Staff were caring and the provider promoted a person centred culture. This was evidenced in the environment and in the way people were cared for. People’s rooms were personal and reflected their interests. The service was very homely, smelt nice and provided comfortable living accommodation for people. The manager and staff knew the people they cared for well and we saw positive personal interactions between staff and people throughout the day. The provider considered peoples individual protected characteristics under the Equality Act 2010. People were supported to maintain contact with their families and all relatives could visit whenever they wished. Managers and staff encouraged people to be involved with their care. Residents and relatives meetings were held and feedback was sought. Staff respected and promoted people’s needs for independence, privacy and dignity. Confidential information was kept secure and there was evidence that the provider was aware of new data protection laws.
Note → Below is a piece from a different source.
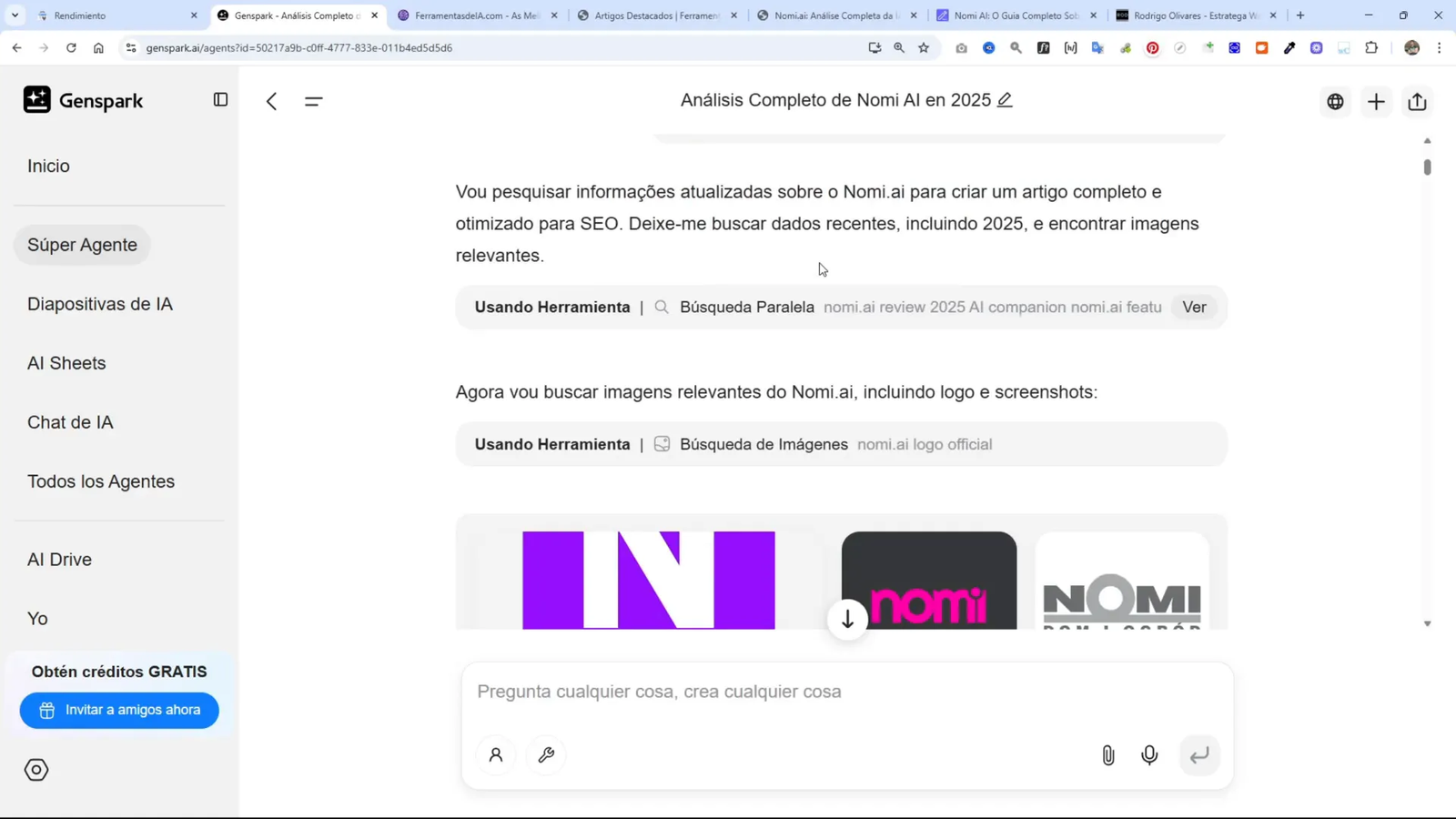Send the message with the enter arrow icon
Image resolution: width=1456 pixels, height=819 pixels.
(x=1198, y=755)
People received personalised care which was responsive to their needs. Care plans and assessments were person centred and described what was important to the person, including their likes and dislikes and were tailored to their individual needs. The provider supported people as they reached and at the end of their life. People’s end of life wishes, where known, were recorded and reflected well in people’s care plans. Staff told us they had received training in end of life care.
People were supported to take part in activities they liked within and outside of the home. We observed an activity within the home and saw that people were either engaged or enjoyed watching and the staff leading the activity was friendly and skilled at engaging people. People and relatives could raise any concerns or complaints they had and complaints were recorded, monitored and managed appropriately.
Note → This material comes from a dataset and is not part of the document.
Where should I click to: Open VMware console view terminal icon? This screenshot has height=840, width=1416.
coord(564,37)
Audits were completed and an annual development plan had identified areas for development, which was reviewed regularly. There were systems in place to ensure that quality, performance and risks were managed, however these were not always effective. This was a breach of the Health and Social Care Act 2008 regulations. Post the inspection, the provider told us they had taken corrective action.
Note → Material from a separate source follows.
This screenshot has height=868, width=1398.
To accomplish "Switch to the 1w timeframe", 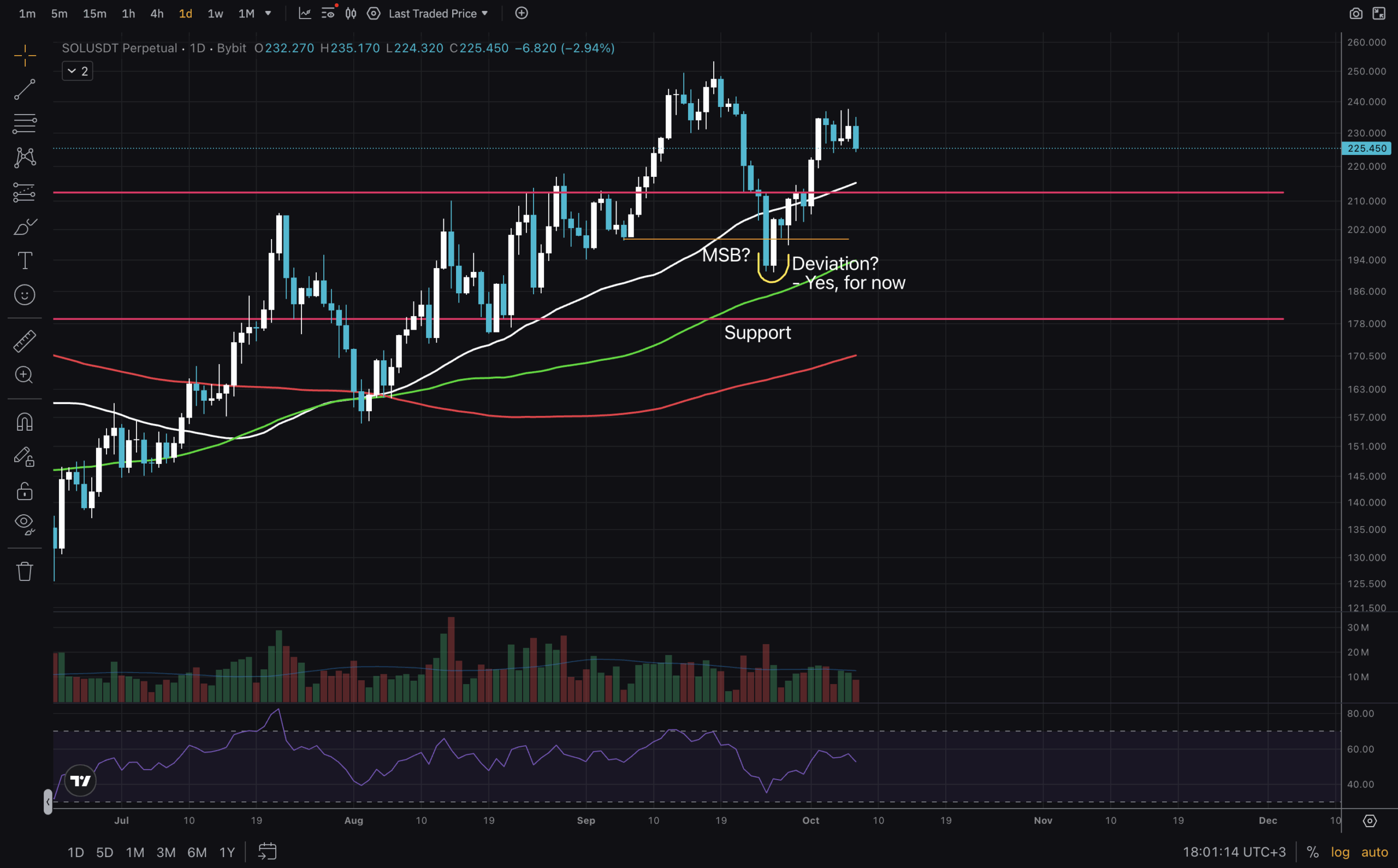I will [x=215, y=13].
The provider promoted continuous learning by reviewing survey results and action plans from audits and making improvements. The management team promoted a positive culture, had a visible presence in the service and knew people well. People, relatives and staff were engaged in the service and the provider sought on-going involvement through regular meetings. The managers fed back to people, relatives and staff actions they had taken because of feedback. There were appropriate policies and procedures in place for staff guidance and the managers and staff worked in partnership with a range of healthcare professionals to meet people’s needs.
We noted that the provider had reviewed their Statement of Purpose (a Statement of Purpose is a document all registered providers must have, and which describes what they do, where they do it and who they do it for) but it was no longer in keeping with the regulations. We have made a recommendation about this.
During this inspection we found three breaches of the Health and Social Care Act 2008 (Regulated Activities) Regulations 2014 and one breach of the Care Quality Commission (Registration) Regulations 2014. Full information about CQC’s regulatory response to the more serious concerns found during inspections is added to reports after any representations and appeals have been concluded. This is the first time the service has been rated as Requires Improvement.